> RECORDS TO PROCESS:
[Start of Attachment]
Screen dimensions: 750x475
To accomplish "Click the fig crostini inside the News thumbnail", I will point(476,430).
[End of Attachment]
[Start of Attachment]
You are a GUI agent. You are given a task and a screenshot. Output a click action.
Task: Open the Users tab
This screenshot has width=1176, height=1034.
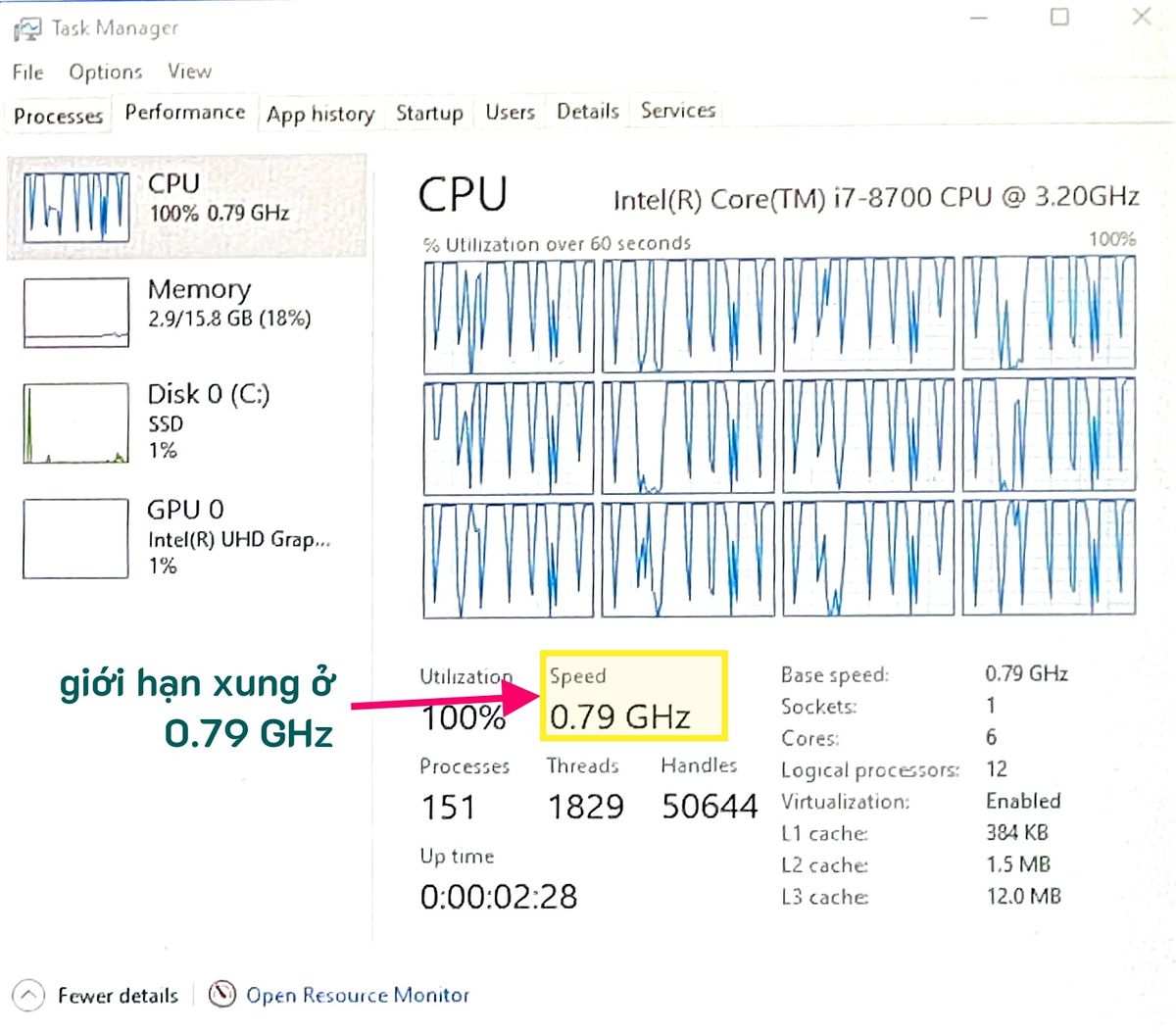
[End of Attachment]
[Start of Attachment]
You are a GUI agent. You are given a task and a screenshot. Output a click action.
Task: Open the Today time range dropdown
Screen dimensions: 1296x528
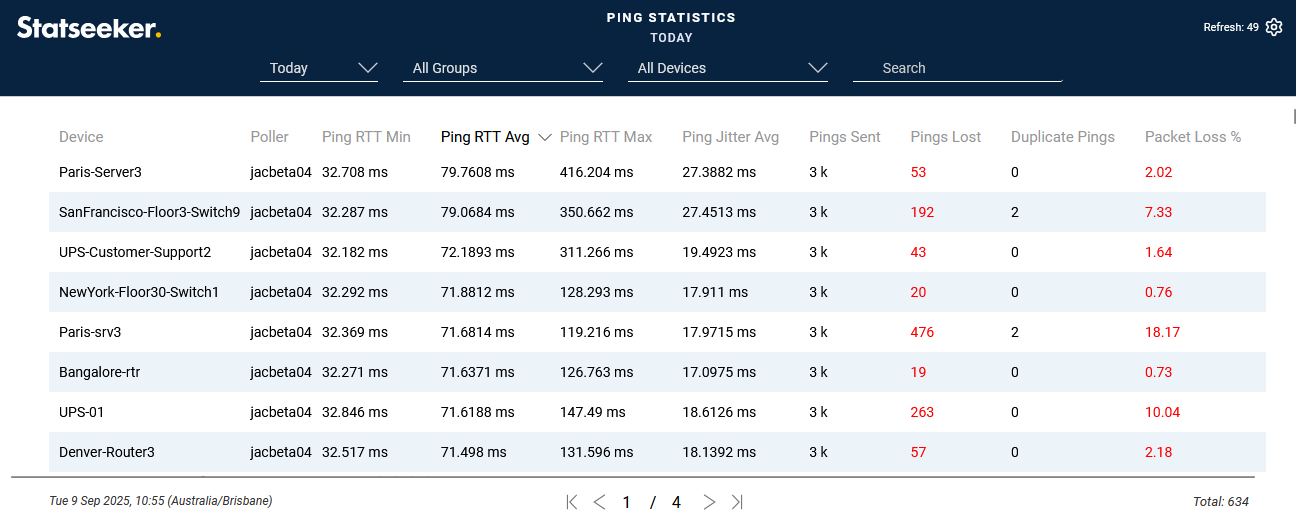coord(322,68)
[End of Attachment]
> WHAT YOU HAVE TO DO:
From the listing above, return each line with the word "Open".

> TASK OUTPUT:
Task: Open the Users tab
Task: Open the Today time range dropdown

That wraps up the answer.